Boris’s Falstaffian coming-of-age moment is overdue. Even those Tory MPs who are well inclined towards him want some sign that he has put aside childish things, that he is surrounding himself with serious people. Yet Boris cannot bring himself to say ‘I know thee not’ to some of the less impressive characters who have attached themselves to him in the hope of preferment. That’s an admirable kindness, perhaps, but a great flaw in a politician.

At the same time, Boris needs to get to know his colleagues better, given the tactical voting that will be organised against him. He will need the support of 106 Tory MPs to be sure of making it to the final round. But as one of those who knows him best observes, Boris doesn’t make friends — he receives offers of friendship. The result is he remains a stranger to far too many Tory MPs. When he recently made an appearance on the House of Commons terrace, parliament’s prime spot for summer socialising, it was the first time that most MPs had seen him there.

Margaret Thatcher said at Ronald Reagan’s funeral that the late president embodied the great cause of cheering us all up. Boris used to have that quality, but it has been in abeyance in the last 12 months. His critics claim he can never recapture it after the referendum — he has become too divisive a figure. Boris himself seems to have lost some of his joie de vivre. He has taken to waking up at 5.30 a.m. to read the papers online and, too often, also the angry comments about him, a dispiriting experience for anyone. Boris’s chances of cheering the rest of us up are not improved by his preoccupation with how many friends he has lost because of the ‘apple of discord’ that was the Brexit referendum.

Is it all over for Boris? Not yet. He has a skill that very few other front-rank Tory politicians have; a genuine love of being out in public and campaigning. During the election, the only times the Tory campaign had any sense of energy about it were the rare moments when Boris was allowed centre--stage. He also has an almost unrivalled capacity to communicate; his language resonates. These abilities mean you can never rule him out, as even Tory MPs who don’t instinctively admire him admit. ‘The Tory party will only turn to Boris when it is three-nil down and there are only 15 minutes to go,’ one person who knows the party as well as anyone told me during Boris’s first term as mayor. Well, by 2019, the Tories could be at least three down.
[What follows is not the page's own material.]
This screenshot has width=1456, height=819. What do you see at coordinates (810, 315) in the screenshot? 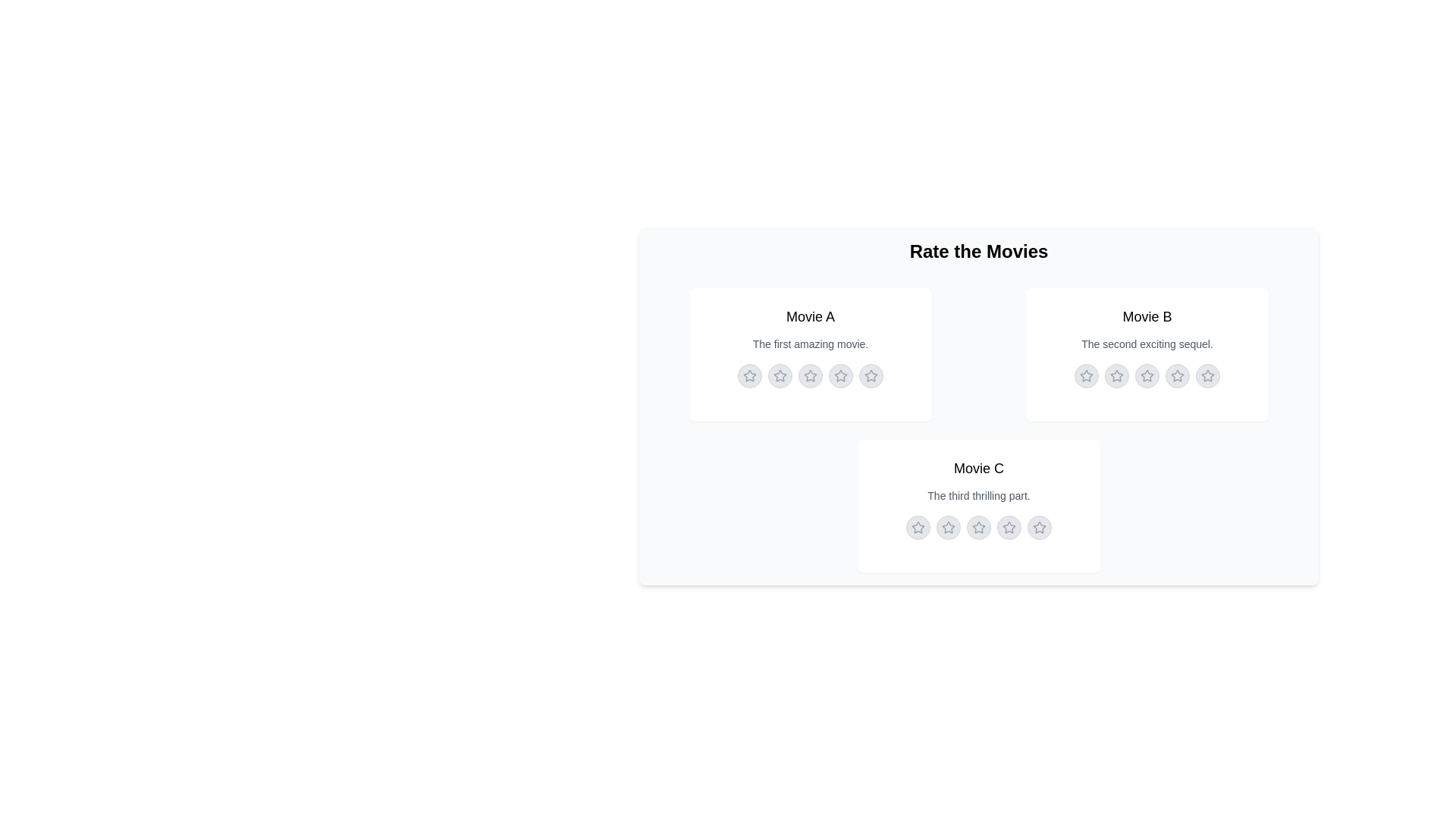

The most successful politicians can present themselves as authentic in multifaceted ways. Barack Obama was an educated lawyer and a black community organiser; David Cameron was a Tory toff whose wife worked and who was dependent on the NHS for his child’s medical care; Ruth Davidson is a lesbian, an army reservist and a practising Christian. Boris used to be the darling of the shires who had twice won in a Labour city. He needs to find a way of showing that he still has that quality.

The Tories are now engaged in a long leadership campaign. Boris Johnson cannot afford any more slip-ups, and the party should remember that if it carries on with its game of destroying every frontrunner who emerges, they might find they have no one left to beat Jeremy Corbyn.